Matt Besser is a comedy insurgent from Little Rock, Arkansas, who helped redraw the map of American humor. Moving to Chicago, he immersed himself in the city's improv scene before co-founding the Upright Citizens Brigade with a trio of fellow performers. The group's mission was anarchic and theatrical, leading them to New York and then to a cult TV show on Comedy Central that blended sketch with surreal, often confrontational, street theater. Besser's true legacy, however, is institutional. As a co-founder of the UCB Theatre, he helped build a sprawling network of training centers and stages in New York and Los Angeles that became the essential pipeline for a generation of comedians, writers, and actors. A fierce advocate for the purity of improv, he has hosted the long-running podcast 'Improv4Humans', showcasing the form's spontaneous, game-based possibilities with a zealot's passion.
1965–1980
The latchkey kids. Raised during divorce, recession, and the end of the Cold War. Skeptical, self-reliant, media-literate. They invented indie culture, grunge, and the early internet — then watched the Boomers take credit.

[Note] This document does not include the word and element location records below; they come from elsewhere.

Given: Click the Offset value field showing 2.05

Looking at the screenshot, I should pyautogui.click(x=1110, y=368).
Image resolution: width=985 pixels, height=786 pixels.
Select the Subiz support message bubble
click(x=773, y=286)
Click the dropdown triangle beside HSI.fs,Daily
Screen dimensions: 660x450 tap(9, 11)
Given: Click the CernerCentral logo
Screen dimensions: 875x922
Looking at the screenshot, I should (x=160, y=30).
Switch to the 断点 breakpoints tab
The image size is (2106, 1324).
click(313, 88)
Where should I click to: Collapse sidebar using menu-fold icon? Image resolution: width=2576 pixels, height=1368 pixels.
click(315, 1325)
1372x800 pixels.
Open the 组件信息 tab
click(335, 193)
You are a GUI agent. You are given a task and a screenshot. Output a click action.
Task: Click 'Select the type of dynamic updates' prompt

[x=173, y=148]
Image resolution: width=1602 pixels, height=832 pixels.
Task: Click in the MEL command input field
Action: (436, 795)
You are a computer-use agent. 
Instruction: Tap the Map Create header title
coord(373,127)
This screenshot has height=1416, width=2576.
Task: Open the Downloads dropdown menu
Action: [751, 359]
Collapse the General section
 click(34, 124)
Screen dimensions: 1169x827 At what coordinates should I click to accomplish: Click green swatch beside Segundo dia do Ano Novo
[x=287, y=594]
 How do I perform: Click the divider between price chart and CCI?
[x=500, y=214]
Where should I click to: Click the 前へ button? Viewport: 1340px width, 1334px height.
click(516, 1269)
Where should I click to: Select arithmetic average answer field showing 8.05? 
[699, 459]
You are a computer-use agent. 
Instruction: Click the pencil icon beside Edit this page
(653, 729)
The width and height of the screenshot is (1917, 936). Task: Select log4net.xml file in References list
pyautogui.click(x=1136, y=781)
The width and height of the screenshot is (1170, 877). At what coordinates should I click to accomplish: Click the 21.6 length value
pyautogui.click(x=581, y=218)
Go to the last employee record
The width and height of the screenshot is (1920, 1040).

Matt was born in 1967, placing them squarely in the Generation X. The events that shaped this generation — economic uncertainty, the end of the Cold War, and the rise of personal computing — shaped the world they entered and the choices available to them.
The biggest hits of 1967
#1 Movie
The Jungle Book
Best Picture
In the Heat of the Night
#1 TV Show
The Andy Griffith Show
The world at every milestone
Summer of Love in San Francisco; first Super Bowl
Watergate break-in; last Apollo Moon mission
John Lennon shot and killed in New York
Internet adopts TCP/IP, creating the modern internet
Live Aid concerts raise money for Ethiopian famine
Pan Am Flight 103 bombed over Lockerbie
Princess Diana dies in Paris car crash; Harry Potter published
iPhone released; Great Recession begins
#MeToo movement; solar eclipse crosses the US
He is a graduate of the University of California, Santa Cruz, where he studied film.
He made a cameo appearance in the 2005 Bob Dylan film 'Masked & Anonymous'.
He is known for his strict adherence to the 'rules' of improv comedy, particularly those derived from the teachings of Del Close.
“The rule is there are no rules, only the truth of the scene.”